There are a few issues here. Running threaded code interacts badly with branch p...

kaba0 · on May 13, 2022

Just an anecdotal experience, but I’m currently writing a JVM in Rust with a naive, interpreter loop. OpenJDK’s interpreter is a so-called template interpreter which looks at the method’s byte code and generates a given machine code snippet for each instruction, puts them serially next to each other and executes this buffer. The advantage of the latter is that in the interpreter loop model, one jumps back to the switch statement which will jump to the next instruction’s implementation, etc, while OpenJDK’s solution just continues execution serially, taking advantage of the branch predictor.

In my benchmarks that are definitely not suitable to infer much, OpenJDK without JIT can perform 1.5-8x better, though of course the whole implementation is different so don’t read too much into that.

cmrdporcupine · on May 13, 2022

It's amazing to me in general how much of a divergence in expectations of performance vs reality that branch prediction misses causes in modern software.

So many techniques that would improve performance on a 1980s processor can be woefully inefficient on a 21st century one. It's so easy to be still holding the computing model of the former in your head.

kaba0 · on May 13, 2022

What is absolutely crazy is that many “primitive computation” is basically free. Like, there is more than likely some memory stalls either way and they just happen in the pauses not causing longer execution time.

cmrdporcupine · on May 14, 2022

I learned it the hard way when I was writing an emulator for a retro machine. Say you're blitting sprites to the screen. As you're drawing a line, each pixel either has some portion of a sprite, or doesn't. Your instinct is to do just like the hardware and 'chase the beam' and check at each pixel, or even just for each line, whether a sprite is present.

Super wrong. You're far better off precomputing the whole sprite bitmap -- even if you don't end up using it and doing a bulk operation to display it or not display it.
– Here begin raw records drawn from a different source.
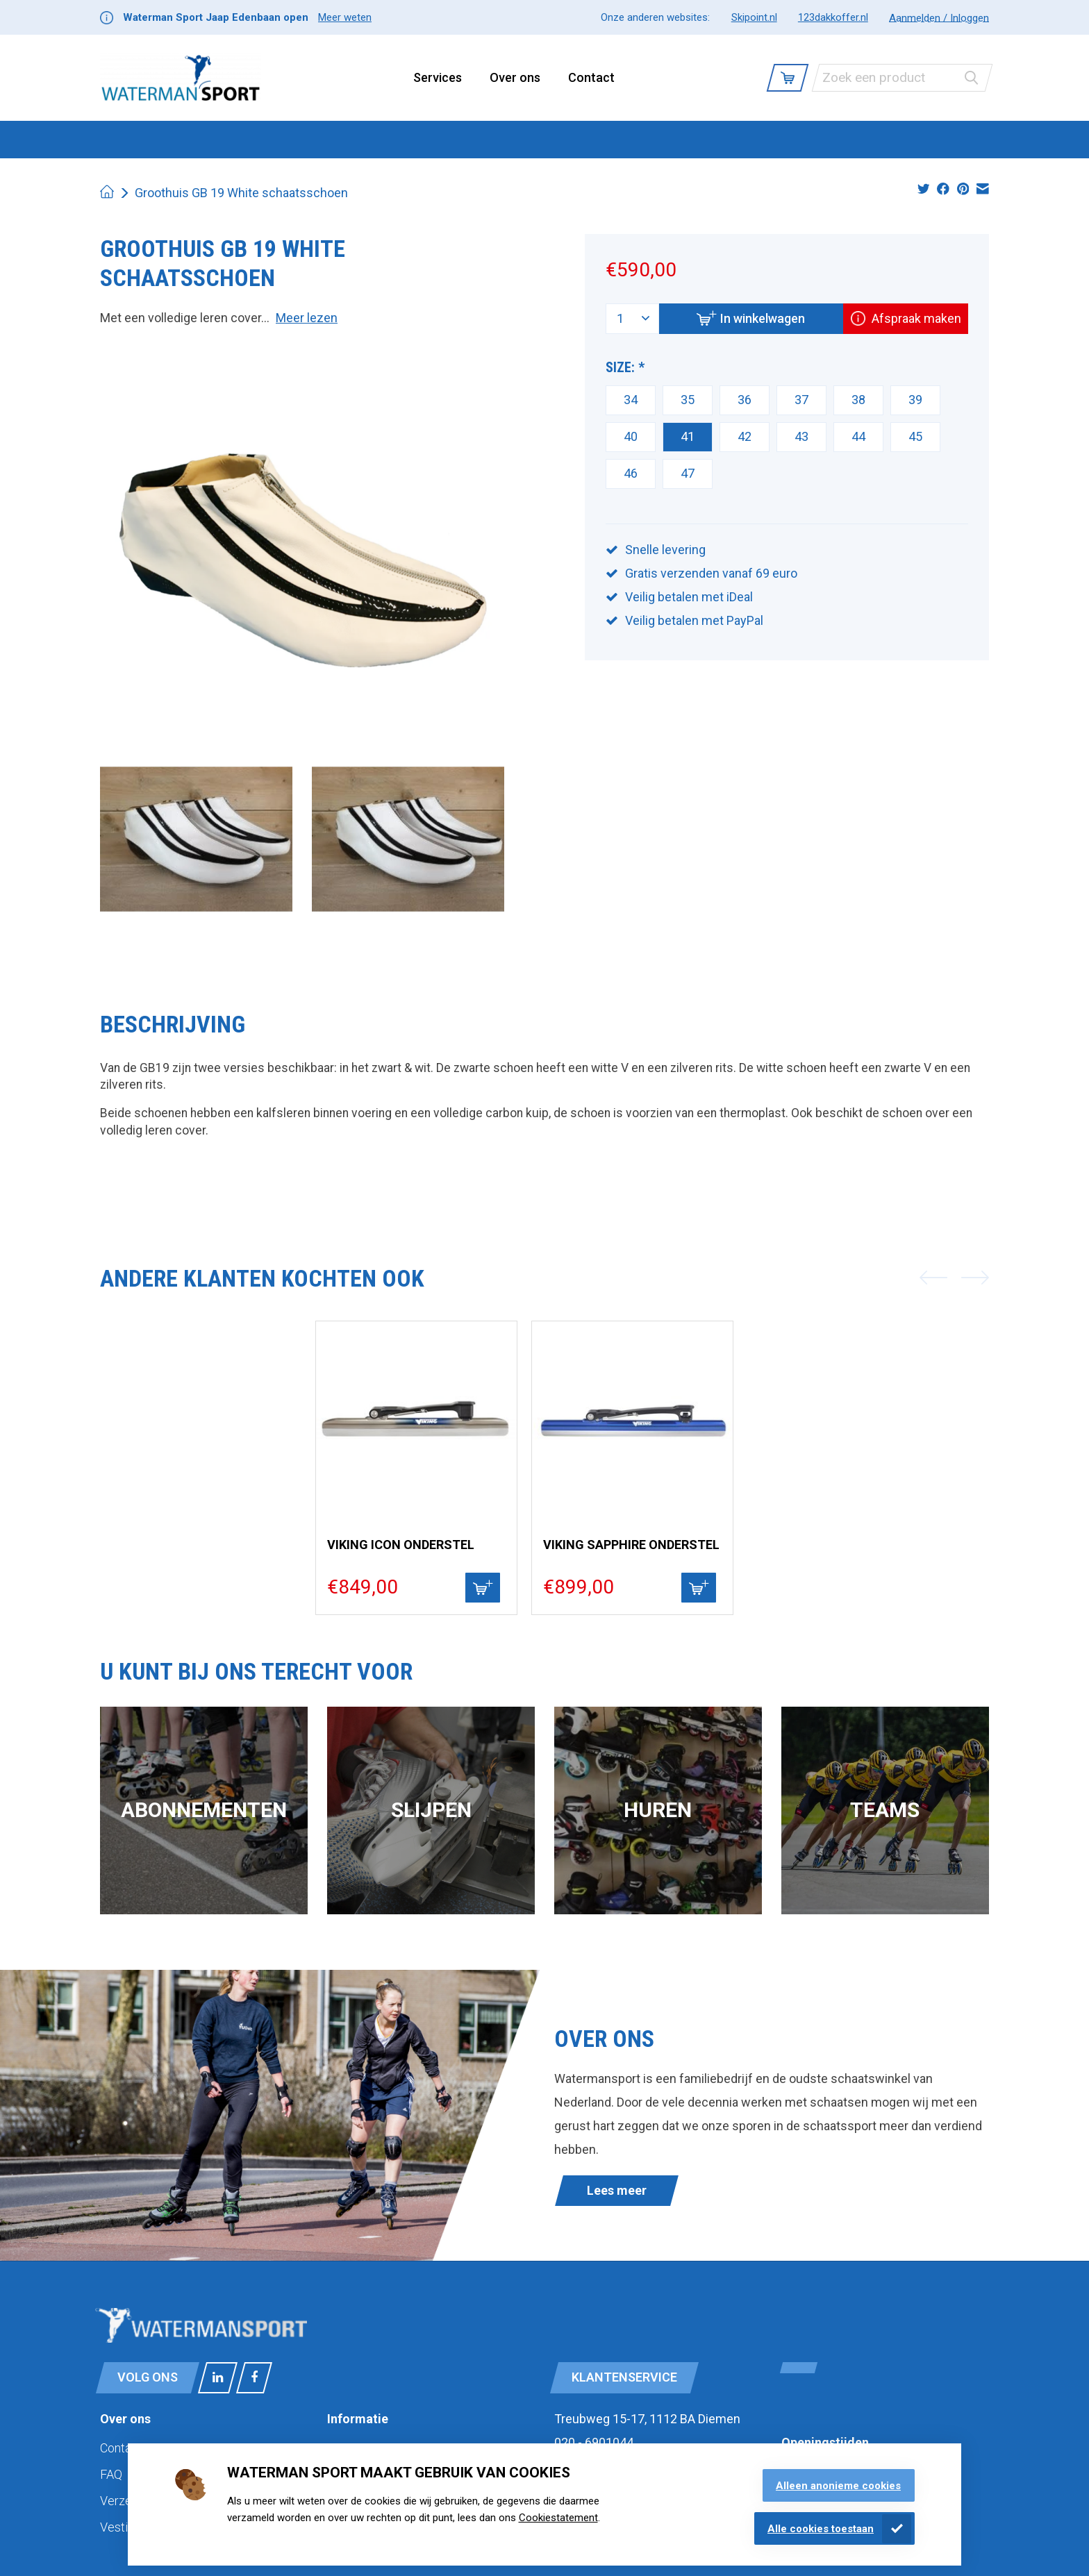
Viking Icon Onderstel (400, 1544)
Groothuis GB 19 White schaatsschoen (241, 192)
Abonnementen (204, 1810)
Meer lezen (307, 317)
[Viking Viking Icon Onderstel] (416, 1421)
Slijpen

Because doing that "if sprite is here?" in a loop is super super expensive, more expensive than just blitting the splits and not using them.

Most efficient ended up being precomputing things into boolean bitset vectors and using SIMD operations to do things based on those.

Even if not doing GPU stuff, the fastest way to compute these days is to think of everything in bulk bulk bulk. The hardware we have now is super efficient at vector and matrix operations, so try to take advantage of it.

(After doing this I have a hunch that a lot of the classic machine emulators <VICE, etc.> that are out there could be made way faster if they were rewritten in this way. )